Twoim problemem jest to, że powszechną NICOŚĆ mylisz z osobistą PUSTKĄ
BRUNO SCHULZ
SKLEPY
CYNAMONOWE
SIERPIEŃ
1
W lipcu ojciec mój wyjeżdżał do wód i zostawiał mnie z matką i starszym bratem na
pastwę białych od żaru i oszołamiających dni letnich. Wertowaliśmy, odurzeni światłem,
w tej wielkiej księdze wakacji, której wszystkie karty pałały od blasku i miały na dnie
słodki do omdlenia miąższ złotych gruszek.
Adela wracała w świetliste poranki, jak Pomona z ognia dnia rozżagwionego, wysypując
z koszyka barwną urodę słońca - lśniące, pełne wody pod przejrzystą skórką czereśnie,
tajemnicze, czarne wiśnie, których woń przekraczała to, co ziszczało się w smaku;
morele, w których miąższu złotym był rdzeń długich popołudni; a obok tej czystej poezji
owoców wyładowywała nabrzmiałe siłą i pożywnością płaty mięsa z klawiaturą żeber
cielęcych, wodorosty jarzyn, niby zabite głowonogi i meduzy - surowy materiał obiadu o
smaku jeszcze nie uformowanym i jałowym, wegetatywne i telluryczne ingrediencje obiadu
o zapachu dzikim i polnym.
Przez ciemne mieszkanie na pierwszym piętrze kamienicy w rynku przechodziło co
dzień na wskroś całe wielkie lato: cisza drgających słojów powietrznych, kwadraty blasku
śniące żarliwy swój sen na podłodze; melodia katarynki, dobyta z najgłębszej złotej żyły
dnia; dwa, trzy takty refrenu, granego gdzieś na fortepianie, wciąż na nowo, mdlejące w
słońcu na białych trotuarach, zagubione w ogniu dnia głębokiego. Po sprzątaniu Adela zapuszczała
cień na pokoje, zasuwając płócienne story. Wtedy barwy schodziły o oktawę
głębiej, pokój napełniał się cieniem, jakby pogrążony w światło głębi morskiej, jeszcze
mętniej odbity w zielonych zwierciadłach, a cały upał dnia oddychał na storach, lekko falujących
od marzeń południowej godziny.
W sobotnie popołudnia wychodziłem z matką na spacer. Z półmroku sieni wstępowało
się od razu w słoneczną kąpiel dnia. Przechodnie, brodząc w złocie, mieli oczy zmrużone
od żaru, jakby zalepione miodem, a podciągnięta górna warga odsłaniała im dziąsła i zęby.
I wszyscy brodzący w tym dniu złocistym mieli ów grymas skwaru, jak gdyby słońce
nałożyło swym wyznawcom jedną i tę samą maskę - złotą maskę bractwa słonecznego; i
wszyscy, którzy szli dziś ulicami, spotykali się, mijali, starcy i młodzi, dzieci i kobiety,
pozdrawiali się w przejściu tą maską, namalowaną grubą, złotą farbą na twarzy, szczerzyli
do siebie ten grymas bakchiczny - barbarzyńską maskę kultu pogańskiego.
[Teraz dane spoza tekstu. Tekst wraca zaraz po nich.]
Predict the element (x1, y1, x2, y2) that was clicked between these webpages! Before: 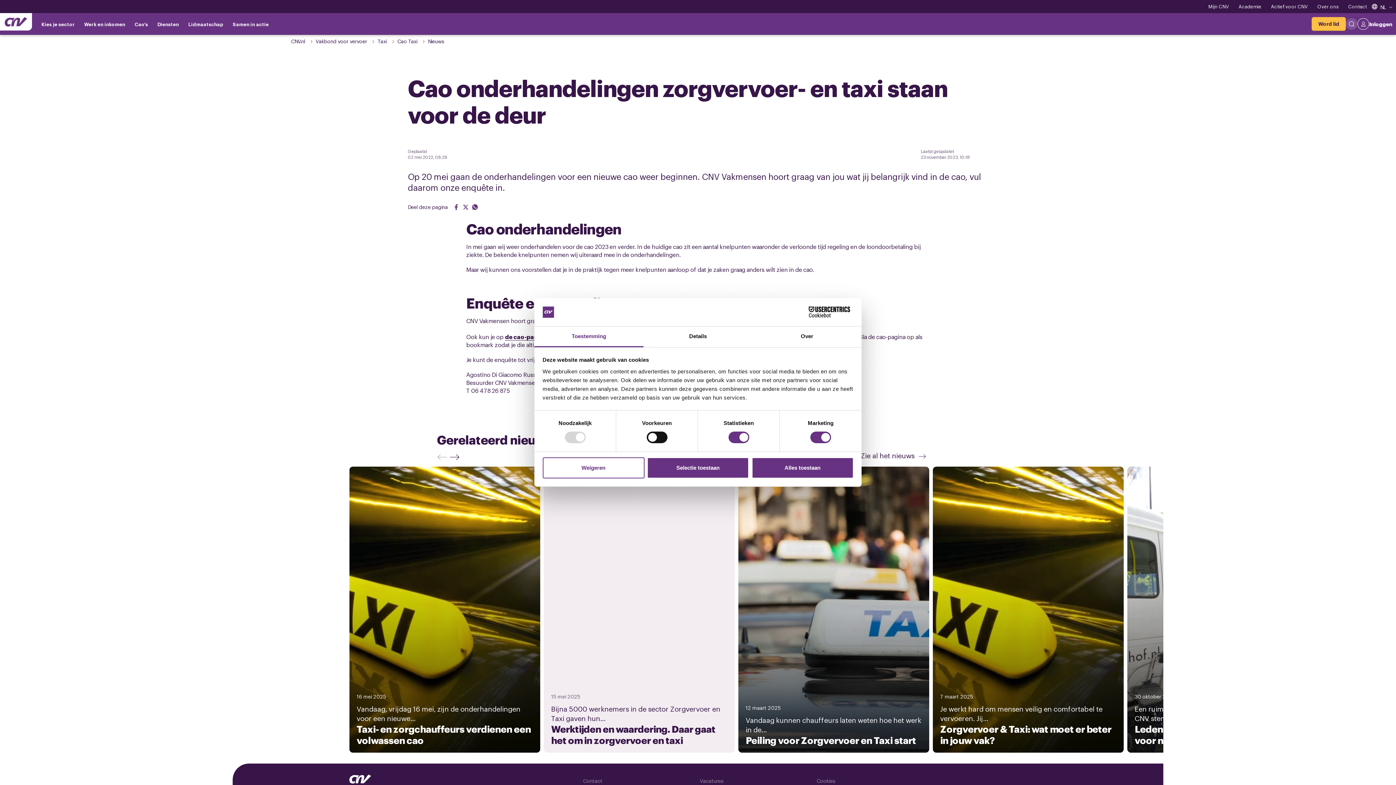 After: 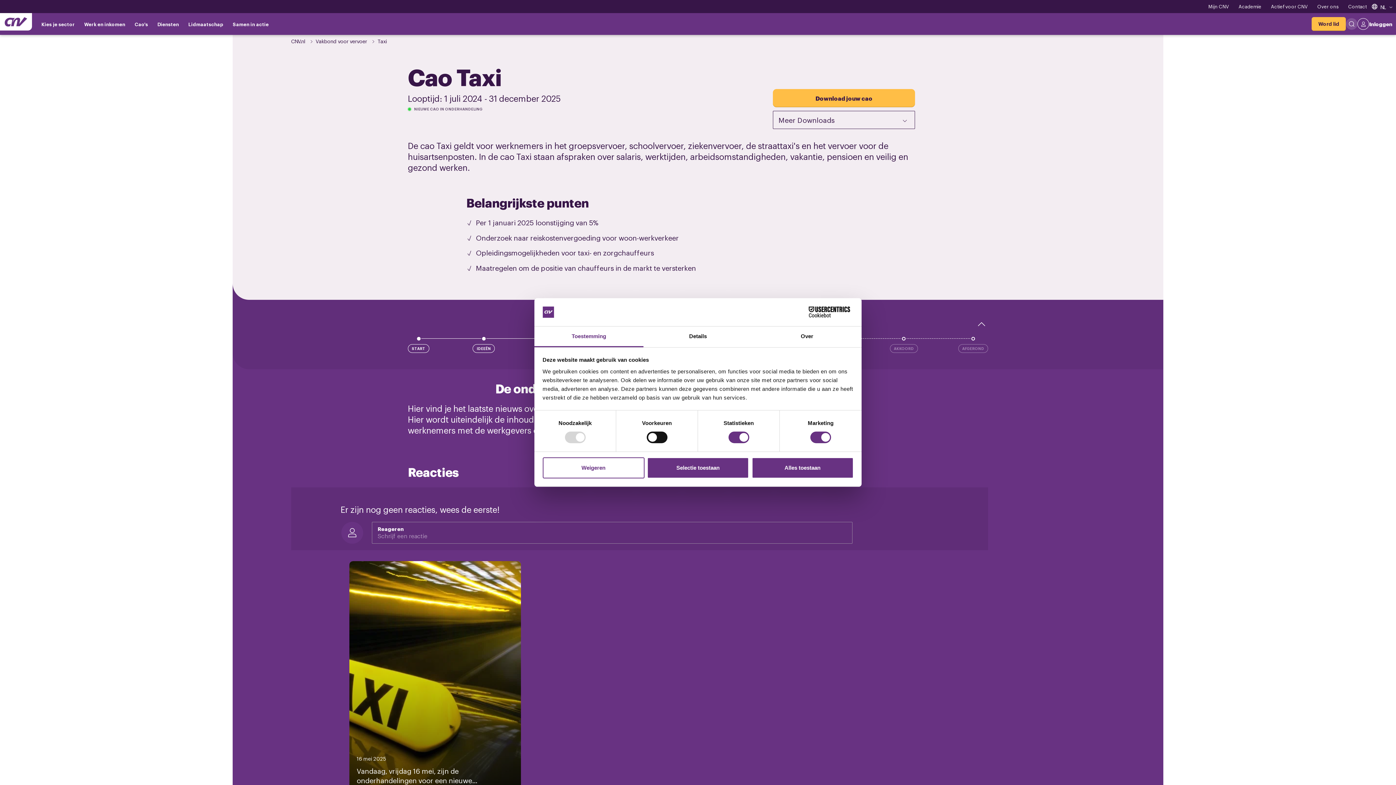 Action: bbox: (505, 332, 546, 340) label: de cao-pagina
Rynek był pusty i żółty od żaru, wymieciony z kurzu gorącymi wiatrami, jak biblijna
pustynia. Cierniste akacje, wyrosłe z pustki żółtego placu, kipiały nad nim jasnym listowiem,
bukietami szlachetnie uczłonkowanych filigranów zielonych, jak drzewa na starych
gobelinach. Zdawało się, że te drzewa afektują wicher, wzburzając teatralnie swe korony,
ażeby w patetycznych przegięciach ukazać wytwomość wachlarzy listnych o srebrzystym
podbrzuszu, jak futra szlachetnych lisic. Stare domy, polerowane wiatrami wielu dni, zabawiały
się refleksami wielkiej atmosfery, echami, wspomnieniami barw, rozproszonymi
w głębi kolorowej pogody. Zdawało się, że całe generacje dni letnich (jak cierpliwi sztukatorzy,
obijający stare fasady z pleśni tynku) obtłukiwały kłamliwą glazurę, wydobywając
z dnia na dzień wyraźniej prawdziwe oblicze domów, fizjonomię losu i życia, które
formowało je od wewnątrz. Teraz okna, oślepione blaskiem pustego placu, spały; balkony
wyznawały niebu swą pustkę; otwarte sienie pachniały chłodem i winem.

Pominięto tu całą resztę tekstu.